-- Task to carry out --
Images don't belong in the copy. Output the rest of the data exactly.

————————

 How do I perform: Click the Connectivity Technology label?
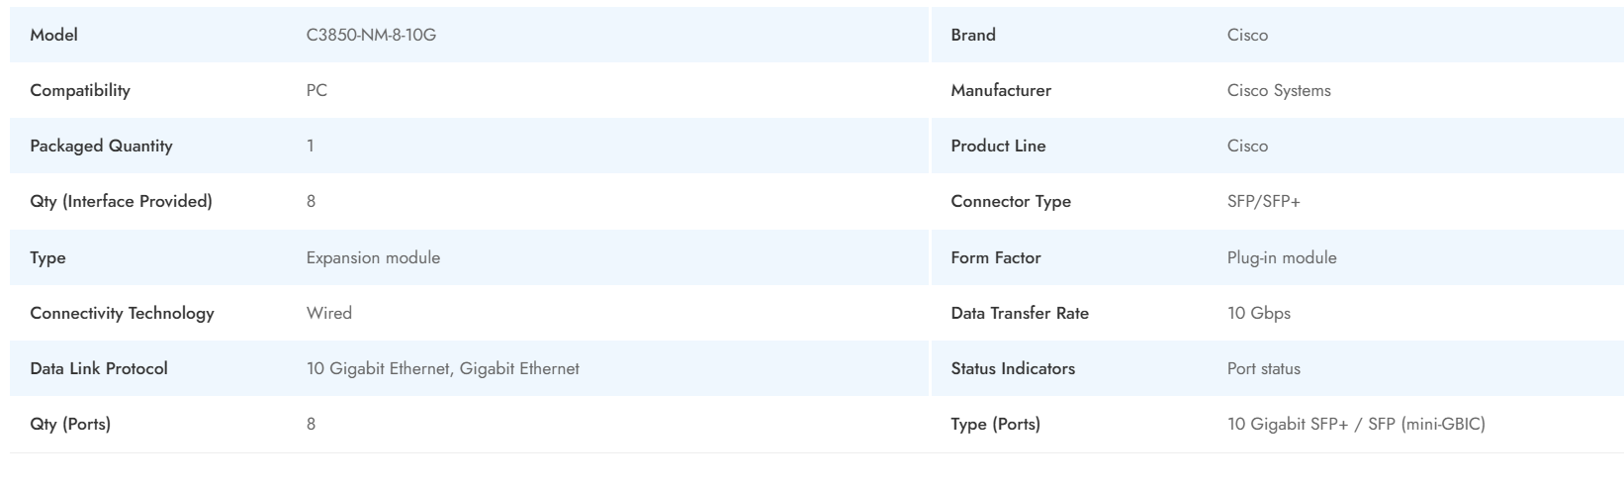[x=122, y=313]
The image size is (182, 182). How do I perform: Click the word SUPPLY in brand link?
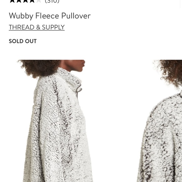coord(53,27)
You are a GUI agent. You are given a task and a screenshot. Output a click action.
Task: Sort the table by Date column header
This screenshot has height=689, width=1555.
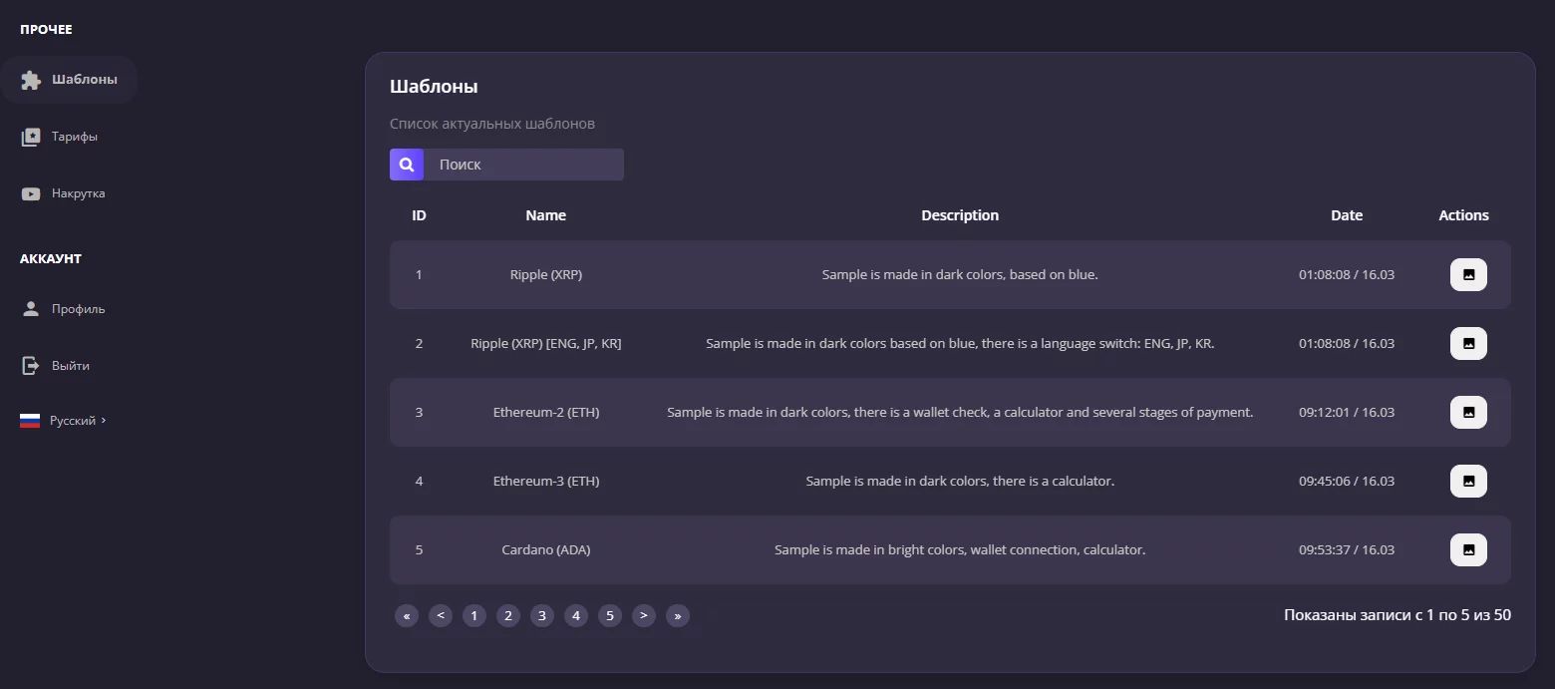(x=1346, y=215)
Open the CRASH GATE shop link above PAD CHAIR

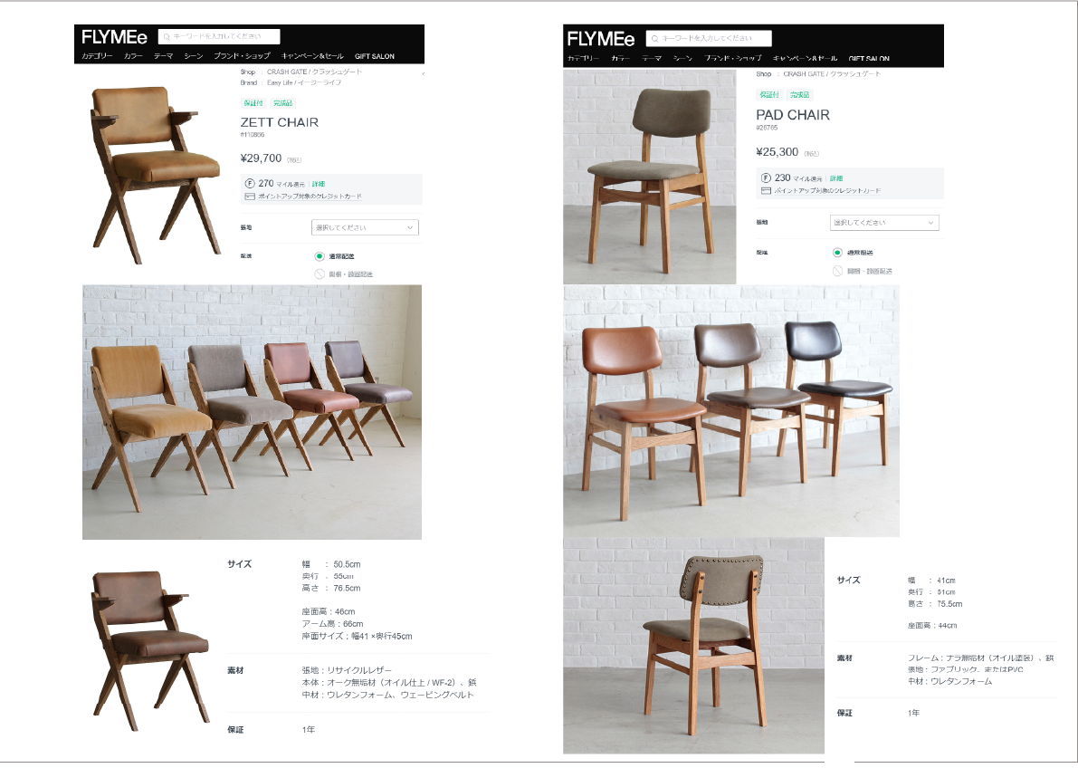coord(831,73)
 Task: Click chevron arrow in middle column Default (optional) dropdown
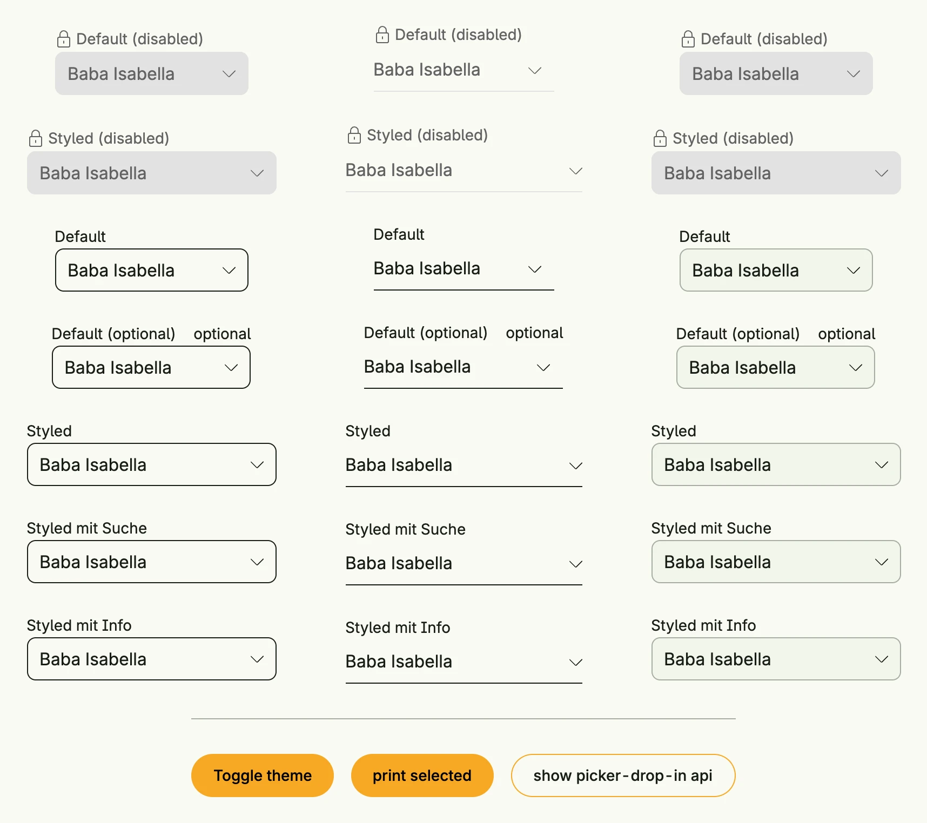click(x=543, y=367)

————————

-- Exercise answer --
 How do I perform: Click the Connectivity Technology label?
[x=122, y=313]
The image size is (182, 182). How do I perform: Click the word SUPPLY in brand link?
coord(53,27)
You are a GUI agent. You are given a task and a screenshot. Output a click action.
Task: Sort the table by Date column header
This screenshot has height=689, width=1555.
(x=1346, y=215)
Open the CRASH GATE shop link above PAD CHAIR

coord(831,73)
 Task: Click chevron arrow in middle column Default (optional) dropdown
click(x=543, y=367)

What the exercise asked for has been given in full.